By Rex HoggardMarch 20, 2018, 2:20 am

AUSTIN, Texas – Although professional golf’s version of March Madness is considered just plain maddening in some circles following the switch to round-robin play three years ago, it’s still one of the game’s most compelling weeks after a steady diet of stroke play.

With this week’s lineup having been set Monday night via a blind draw, we take a deep dive into WGC-Dell Technologies Match Play bracketology (current world golf rankings in parentheses):

Pool play will begin Wednesday, with the winner from each of the 16 groups advancing to knockout play beginning Saturday:

Group 1: (1) Dustin Johnson, (32) Kevin Kisner, (38) Adam Hadwin, (52) Bernd Wiesberger

Teeing off: This sounds like the beginning of a joke that’s made the rounds at the United Nations, but what do you get when a pair of South Carolinians, a Canadian and an Austrian walk onto the first tee? Group 1 and what, on paper, looks like it could be the week’s most lopsided pod with the world No. 1, who never trailed on his way to victory last year, poised to pick up where he left off.

GIVEN MATERIAL –
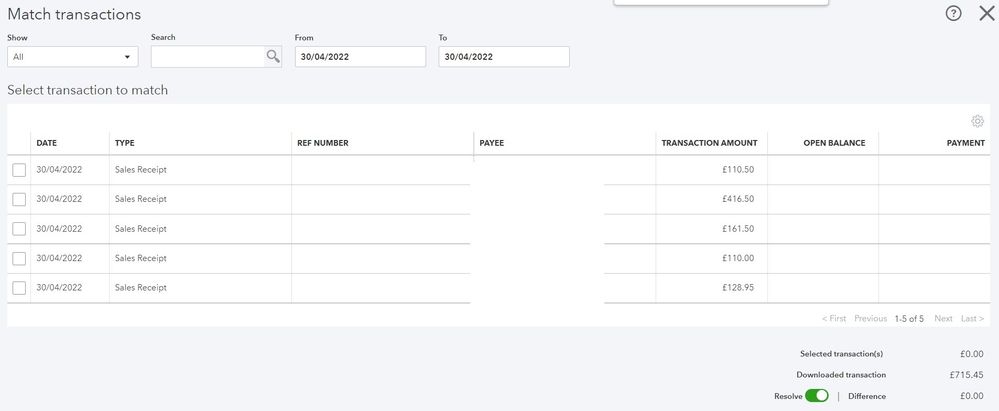Tick the £110.50 sales receipt checkbox
The image size is (999, 411).
(19, 170)
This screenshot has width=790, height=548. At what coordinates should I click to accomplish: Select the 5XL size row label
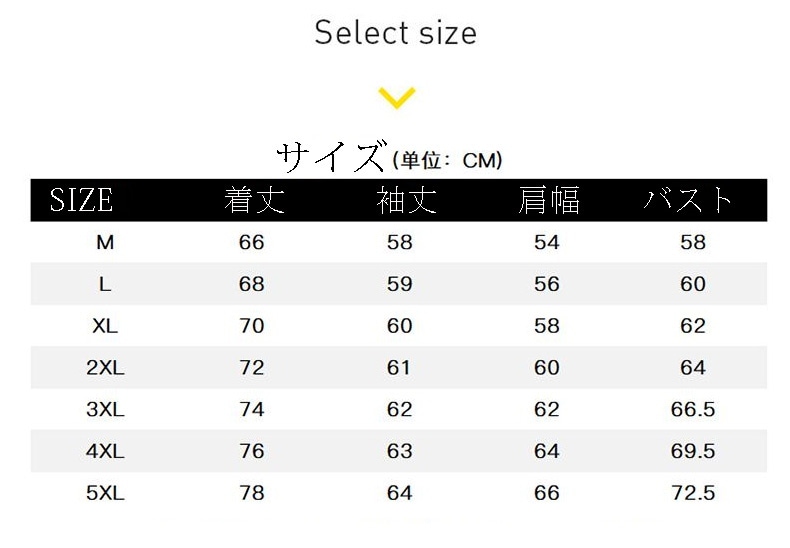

TASKS TO CARRY OUT –
1. In the golf match play preview, how was this week's lineup set?
2. Carry on writing the golf match play preview from where it stops.
The data plays no part in any of this.

SOLVED TASKS –
1. Through a blind draw on Monday night.

2.
Group 2: (2) Justin Thomas, (21) Francesco Molinari, (48) Patton Kizzire, (60) Luke List

Teeing off: This isn’t exactly an Iron Bowl rematch, but having Thomas (Alabama) and Kizzire (Auburn) in the same group seems to be pandering to the Southeastern Conference crowd.

Group 3: (3) Jon Rahm, (28) Kiradech Aphibarnrat, (43) Chez Reavie, (63) Keegan Bradley

Teeing off: The Asian John Daly (aka Aphibarnrat) will have his hands full with Rahm, who lost the championship match to Johnson last year; while Bradley may be this group’s Cinderella after making a late push to qualify for the Match Play.

Group 4: (4) Jordan Spieth, (19) Patrick Reed, (34) Haotong Li, (49) Charl Schwartzel

Teeing off: This may be the week’s most awkward pairing, with Spieth and Reed turning what has been one of the United States' most successful tandems (they are 7-2-2 as partners in Presidents and Ryder Cup play) into an early-week highlight. It will be “shhh” vs. “Go Get that.”

Group 5: (5) Hideki Matsuyama, (30) Patrick Cantlay, (46) Cameron Smith, (53) Yusaku Miyazato

Teeing off: Cantlay could be the Tour’s most reserved player, Smith isn’t much more outspoken and Matsuyama and Miyazato speak limited English. This will be the quietest pod, and it’ll have nothing to do with gamesmanship.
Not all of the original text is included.